BEGIN Given data

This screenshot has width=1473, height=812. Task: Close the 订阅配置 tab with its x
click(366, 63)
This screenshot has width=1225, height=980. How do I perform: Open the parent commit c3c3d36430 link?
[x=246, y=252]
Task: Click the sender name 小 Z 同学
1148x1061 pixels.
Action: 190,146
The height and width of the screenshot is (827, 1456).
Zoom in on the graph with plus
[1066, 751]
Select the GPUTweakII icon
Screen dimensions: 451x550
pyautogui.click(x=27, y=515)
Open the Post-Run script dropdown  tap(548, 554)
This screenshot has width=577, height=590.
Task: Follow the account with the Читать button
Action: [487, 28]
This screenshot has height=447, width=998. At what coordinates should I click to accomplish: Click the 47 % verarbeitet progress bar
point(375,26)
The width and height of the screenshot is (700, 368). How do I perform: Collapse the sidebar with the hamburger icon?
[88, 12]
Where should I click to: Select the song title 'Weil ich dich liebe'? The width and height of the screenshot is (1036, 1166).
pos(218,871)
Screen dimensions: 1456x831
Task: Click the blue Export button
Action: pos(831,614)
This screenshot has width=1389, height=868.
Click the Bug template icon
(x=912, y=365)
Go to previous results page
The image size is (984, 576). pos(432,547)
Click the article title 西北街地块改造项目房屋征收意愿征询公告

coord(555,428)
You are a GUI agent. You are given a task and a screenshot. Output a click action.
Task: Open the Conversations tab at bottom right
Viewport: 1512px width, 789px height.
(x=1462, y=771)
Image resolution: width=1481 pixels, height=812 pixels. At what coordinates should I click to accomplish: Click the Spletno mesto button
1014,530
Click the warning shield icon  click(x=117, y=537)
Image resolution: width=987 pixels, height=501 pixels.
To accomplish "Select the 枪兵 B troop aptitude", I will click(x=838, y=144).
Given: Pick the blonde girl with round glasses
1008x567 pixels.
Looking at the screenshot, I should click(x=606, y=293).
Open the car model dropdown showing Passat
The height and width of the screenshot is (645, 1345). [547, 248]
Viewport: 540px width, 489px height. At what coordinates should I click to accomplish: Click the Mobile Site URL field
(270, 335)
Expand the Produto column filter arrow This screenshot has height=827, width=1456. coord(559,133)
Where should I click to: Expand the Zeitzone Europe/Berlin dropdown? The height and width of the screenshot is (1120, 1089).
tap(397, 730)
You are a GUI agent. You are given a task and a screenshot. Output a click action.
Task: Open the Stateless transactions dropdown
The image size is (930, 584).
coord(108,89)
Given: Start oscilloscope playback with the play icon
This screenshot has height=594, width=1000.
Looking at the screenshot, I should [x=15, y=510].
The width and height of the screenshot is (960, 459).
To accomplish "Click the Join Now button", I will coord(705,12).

END Given data

Rewrite all of the lines above, swapping "dropdown" for "drop-down menu" wherever it occurs and leaving everything else unchanged.

This screenshot has width=1473, height=812. Task: Close the 订阅配置 tab with its x
click(366, 63)
This screenshot has width=1225, height=980. How do I perform: Open the parent commit c3c3d36430 link?
[x=246, y=252]
Task: Click the sender name 小 Z 同学
1148x1061 pixels.
Action: 190,146
The height and width of the screenshot is (827, 1456).
Zoom in on the graph with plus
[1066, 751]
Select the GPUTweakII icon
Screen dimensions: 451x550
pyautogui.click(x=27, y=515)
Open the Post-Run script drop-down menu  tap(548, 554)
This screenshot has width=577, height=590.
Task: Follow the account with the Читать button
Action: [487, 28]
This screenshot has height=447, width=998. At what coordinates should I click to accomplish: Click the 47 % verarbeitet progress bar
point(375,26)
The width and height of the screenshot is (700, 368). How do I perform: Collapse the sidebar with the hamburger icon?
[88, 12]
Where should I click to: Select the song title 'Weil ich dich liebe'? The width and height of the screenshot is (1036, 1166).
pos(218,871)
Screen dimensions: 1456x831
Task: Click the blue Export button
Action: pos(831,614)
This screenshot has width=1389, height=868.
Click the Bug template icon
(x=912, y=365)
Go to previous results page
The image size is (984, 576). pos(432,547)
Click the article title 西北街地块改造项目房屋征收意愿征询公告

coord(555,428)
You are a GUI agent. You are given a task and a screenshot. Output a click action.
Task: Open the Conversations tab at bottom right
Viewport: 1512px width, 789px height.
(x=1462, y=771)
Image resolution: width=1481 pixels, height=812 pixels. At what coordinates should I click to accomplish: Click the Spletno mesto button
1014,530
Click the warning shield icon  click(x=117, y=537)
Image resolution: width=987 pixels, height=501 pixels.
To accomplish "Select the 枪兵 B troop aptitude", I will click(x=838, y=144).
Given: Pick the blonde girl with round glasses
1008x567 pixels.
Looking at the screenshot, I should click(x=606, y=293).
Open the car model drop-down menu showing Passat
The height and width of the screenshot is (645, 1345). [547, 248]
Viewport: 540px width, 489px height. At what coordinates should I click to accomplish: Click the Mobile Site URL field
(270, 335)
Expand the Produto column filter arrow This screenshot has height=827, width=1456. coord(559,133)
Where should I click to: Expand the Zeitzone Europe/Berlin drop-down menu? The height and width of the screenshot is (1120, 1089).
tap(397, 730)
You are a GUI agent. You are given a task and a screenshot. Output a click action.
Task: Open the Stateless transactions drop-down menu
The image size is (930, 584).
coord(108,89)
Given: Start oscilloscope playback with the play icon
This screenshot has height=594, width=1000.
Looking at the screenshot, I should [x=15, y=510].
The width and height of the screenshot is (960, 459).
To accomplish "Click the Join Now button", I will coord(705,12).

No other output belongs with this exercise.